BEGIN SELECTED PASSAGE

Margaret Ritchie (1903 – 1969) was an English soprano who sang opera, oratorio and song. She created a number of operatic roles. In 1946 she was the first Lucia in The Rape of Lucretia by Benjamin Britten, and in 1947 she was the first Miss Wordsworth in the same composer's Albert Herring.

She was one of four singers, together with Elisabeth Schwarzkopf, Oda Slobodskaya and Tatiana Makushina, to record a selection of Nikolai Medtner's songs accompanied by the composer: theirs was the premier recording of the Sonata-Vocalise Op. 41 No. 1, which is introduced by a setting of the poem "Geweihter Platz" by Goethe.

Her discography includes, in addition to the two Britten operas mentioned above, Elmira in George Frideric Handel's Sosarme conducted by Anthony Lewis (1954) and Galatea in Handel's Acis and Galatea conducted by Walter Goehr (1951). She recorded two solo recitals, both accompanied by George Malcolm on piano/harpsichord: one on the Nixa label includes art songs Henry Purcell, Henry Bishop, William Boyce, Thomas Arne, Wolfgang Amadeus Mozart, and Franz Schubert, and the other on the HMV label includes lieder of Schubert and Joseph Haydn.

END SELECTED PASSAGE
BEGIN EXTRACTED ENTRIES

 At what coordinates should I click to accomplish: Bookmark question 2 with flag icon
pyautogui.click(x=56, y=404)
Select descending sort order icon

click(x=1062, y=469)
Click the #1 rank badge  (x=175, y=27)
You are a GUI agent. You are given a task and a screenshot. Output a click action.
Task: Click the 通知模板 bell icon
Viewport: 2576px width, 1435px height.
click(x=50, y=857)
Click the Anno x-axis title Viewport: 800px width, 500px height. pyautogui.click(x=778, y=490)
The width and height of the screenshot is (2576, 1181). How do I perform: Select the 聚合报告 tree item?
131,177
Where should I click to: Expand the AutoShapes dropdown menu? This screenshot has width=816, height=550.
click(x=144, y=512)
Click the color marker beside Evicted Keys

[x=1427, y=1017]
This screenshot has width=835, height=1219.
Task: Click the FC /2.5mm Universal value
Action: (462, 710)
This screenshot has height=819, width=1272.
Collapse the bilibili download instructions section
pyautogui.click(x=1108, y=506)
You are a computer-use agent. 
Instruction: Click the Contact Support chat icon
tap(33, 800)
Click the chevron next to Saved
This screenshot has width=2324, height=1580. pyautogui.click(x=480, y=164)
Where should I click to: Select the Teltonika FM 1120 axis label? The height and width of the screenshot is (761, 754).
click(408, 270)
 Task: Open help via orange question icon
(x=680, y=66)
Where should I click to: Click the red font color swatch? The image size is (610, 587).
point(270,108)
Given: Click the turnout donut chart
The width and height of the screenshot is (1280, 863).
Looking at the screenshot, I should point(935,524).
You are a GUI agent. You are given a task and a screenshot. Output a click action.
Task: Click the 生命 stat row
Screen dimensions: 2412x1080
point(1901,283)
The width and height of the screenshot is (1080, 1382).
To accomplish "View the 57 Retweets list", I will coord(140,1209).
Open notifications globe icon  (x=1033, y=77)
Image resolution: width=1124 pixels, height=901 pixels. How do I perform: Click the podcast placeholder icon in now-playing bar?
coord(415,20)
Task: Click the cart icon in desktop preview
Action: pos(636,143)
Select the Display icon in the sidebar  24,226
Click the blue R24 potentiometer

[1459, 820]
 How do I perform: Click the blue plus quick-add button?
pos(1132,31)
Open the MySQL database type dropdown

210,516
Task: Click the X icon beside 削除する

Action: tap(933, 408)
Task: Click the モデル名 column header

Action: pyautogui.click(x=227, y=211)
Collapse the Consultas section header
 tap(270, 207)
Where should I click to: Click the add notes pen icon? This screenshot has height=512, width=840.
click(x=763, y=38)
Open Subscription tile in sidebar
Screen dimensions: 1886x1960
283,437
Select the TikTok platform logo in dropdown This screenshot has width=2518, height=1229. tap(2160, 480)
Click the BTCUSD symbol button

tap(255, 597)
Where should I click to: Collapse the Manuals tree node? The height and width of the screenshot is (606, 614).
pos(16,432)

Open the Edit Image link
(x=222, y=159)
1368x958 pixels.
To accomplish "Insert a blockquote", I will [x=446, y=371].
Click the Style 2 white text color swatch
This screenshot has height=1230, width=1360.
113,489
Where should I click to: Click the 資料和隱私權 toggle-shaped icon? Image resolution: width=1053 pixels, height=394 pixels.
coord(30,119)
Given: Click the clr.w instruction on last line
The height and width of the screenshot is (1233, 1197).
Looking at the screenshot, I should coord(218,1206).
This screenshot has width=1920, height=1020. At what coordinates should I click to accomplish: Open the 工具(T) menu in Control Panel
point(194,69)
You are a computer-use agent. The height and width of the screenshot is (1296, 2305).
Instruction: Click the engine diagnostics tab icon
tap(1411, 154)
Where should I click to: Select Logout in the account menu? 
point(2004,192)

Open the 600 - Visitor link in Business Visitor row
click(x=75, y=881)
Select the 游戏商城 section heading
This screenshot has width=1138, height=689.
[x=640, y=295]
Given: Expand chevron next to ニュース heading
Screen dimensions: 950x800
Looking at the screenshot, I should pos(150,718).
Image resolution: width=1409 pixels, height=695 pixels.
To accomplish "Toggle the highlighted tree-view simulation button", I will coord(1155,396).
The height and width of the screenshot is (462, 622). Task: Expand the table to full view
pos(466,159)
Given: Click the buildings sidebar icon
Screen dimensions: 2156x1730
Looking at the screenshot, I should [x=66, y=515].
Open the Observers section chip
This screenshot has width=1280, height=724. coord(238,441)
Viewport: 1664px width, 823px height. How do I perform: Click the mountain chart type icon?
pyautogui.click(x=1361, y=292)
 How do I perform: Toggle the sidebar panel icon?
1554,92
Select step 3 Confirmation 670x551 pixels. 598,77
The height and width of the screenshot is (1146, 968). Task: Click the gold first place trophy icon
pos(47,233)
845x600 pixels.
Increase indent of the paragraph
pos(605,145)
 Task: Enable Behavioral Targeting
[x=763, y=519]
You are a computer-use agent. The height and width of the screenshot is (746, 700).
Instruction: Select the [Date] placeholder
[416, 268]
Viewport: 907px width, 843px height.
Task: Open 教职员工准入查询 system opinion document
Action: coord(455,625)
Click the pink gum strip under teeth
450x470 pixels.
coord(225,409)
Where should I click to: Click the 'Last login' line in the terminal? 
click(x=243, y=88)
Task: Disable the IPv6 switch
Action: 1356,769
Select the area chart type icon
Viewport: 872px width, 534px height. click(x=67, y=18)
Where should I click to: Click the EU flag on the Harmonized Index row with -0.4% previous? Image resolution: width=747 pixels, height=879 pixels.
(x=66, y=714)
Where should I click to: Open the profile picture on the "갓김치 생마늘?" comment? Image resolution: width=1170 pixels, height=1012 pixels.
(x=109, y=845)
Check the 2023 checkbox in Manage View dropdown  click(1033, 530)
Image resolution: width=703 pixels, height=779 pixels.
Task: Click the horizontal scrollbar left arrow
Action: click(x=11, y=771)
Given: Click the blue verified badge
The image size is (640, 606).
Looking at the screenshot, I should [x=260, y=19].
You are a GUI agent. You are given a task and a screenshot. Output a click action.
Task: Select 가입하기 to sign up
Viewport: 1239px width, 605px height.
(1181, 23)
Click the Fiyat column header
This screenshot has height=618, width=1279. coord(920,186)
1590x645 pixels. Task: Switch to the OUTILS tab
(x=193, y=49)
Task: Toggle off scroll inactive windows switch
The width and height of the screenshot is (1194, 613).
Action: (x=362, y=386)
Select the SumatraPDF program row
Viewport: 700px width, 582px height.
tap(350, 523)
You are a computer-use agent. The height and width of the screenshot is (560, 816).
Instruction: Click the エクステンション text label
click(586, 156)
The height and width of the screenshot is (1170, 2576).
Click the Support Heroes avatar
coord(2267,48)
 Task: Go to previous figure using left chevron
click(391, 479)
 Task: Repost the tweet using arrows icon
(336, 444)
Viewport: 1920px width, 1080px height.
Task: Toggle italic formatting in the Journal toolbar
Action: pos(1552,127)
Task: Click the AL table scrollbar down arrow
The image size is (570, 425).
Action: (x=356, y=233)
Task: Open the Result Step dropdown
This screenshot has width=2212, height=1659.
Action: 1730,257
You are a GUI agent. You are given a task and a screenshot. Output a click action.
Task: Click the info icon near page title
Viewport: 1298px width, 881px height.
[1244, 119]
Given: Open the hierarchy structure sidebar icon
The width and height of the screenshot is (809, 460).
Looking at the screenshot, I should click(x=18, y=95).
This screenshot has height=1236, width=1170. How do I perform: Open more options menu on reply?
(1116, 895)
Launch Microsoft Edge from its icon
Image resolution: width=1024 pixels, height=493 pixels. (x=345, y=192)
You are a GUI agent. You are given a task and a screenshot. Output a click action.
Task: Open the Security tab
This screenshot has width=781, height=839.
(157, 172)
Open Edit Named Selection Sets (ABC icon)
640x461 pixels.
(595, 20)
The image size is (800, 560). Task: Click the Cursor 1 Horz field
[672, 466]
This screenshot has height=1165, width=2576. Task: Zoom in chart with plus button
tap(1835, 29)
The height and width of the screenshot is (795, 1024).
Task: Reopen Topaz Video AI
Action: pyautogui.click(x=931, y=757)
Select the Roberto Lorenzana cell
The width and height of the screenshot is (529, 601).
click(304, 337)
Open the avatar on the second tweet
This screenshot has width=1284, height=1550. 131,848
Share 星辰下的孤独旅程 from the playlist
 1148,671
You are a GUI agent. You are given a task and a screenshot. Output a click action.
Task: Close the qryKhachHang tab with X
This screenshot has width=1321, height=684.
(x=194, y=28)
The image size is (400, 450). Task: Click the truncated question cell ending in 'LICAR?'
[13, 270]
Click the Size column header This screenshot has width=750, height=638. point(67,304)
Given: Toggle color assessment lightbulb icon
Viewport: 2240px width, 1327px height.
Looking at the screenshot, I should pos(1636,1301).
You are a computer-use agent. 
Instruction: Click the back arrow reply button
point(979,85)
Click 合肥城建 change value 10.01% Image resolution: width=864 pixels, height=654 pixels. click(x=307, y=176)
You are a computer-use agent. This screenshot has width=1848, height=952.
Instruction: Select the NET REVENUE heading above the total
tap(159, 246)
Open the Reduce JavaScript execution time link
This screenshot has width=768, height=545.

END EXTRACTED ENTRIES

EXERCISE INSTRUCTIONS ▸
In the passage on Margaret Ritchie above, what facts support the claim that she created operatic roles?

FULL RESPONSE ▸
In 1946 she was the first Lucia in Benjamin Britten's The Rape of Lucretia. In 1947 she was the first Miss Wordsworth in his Albert Herring.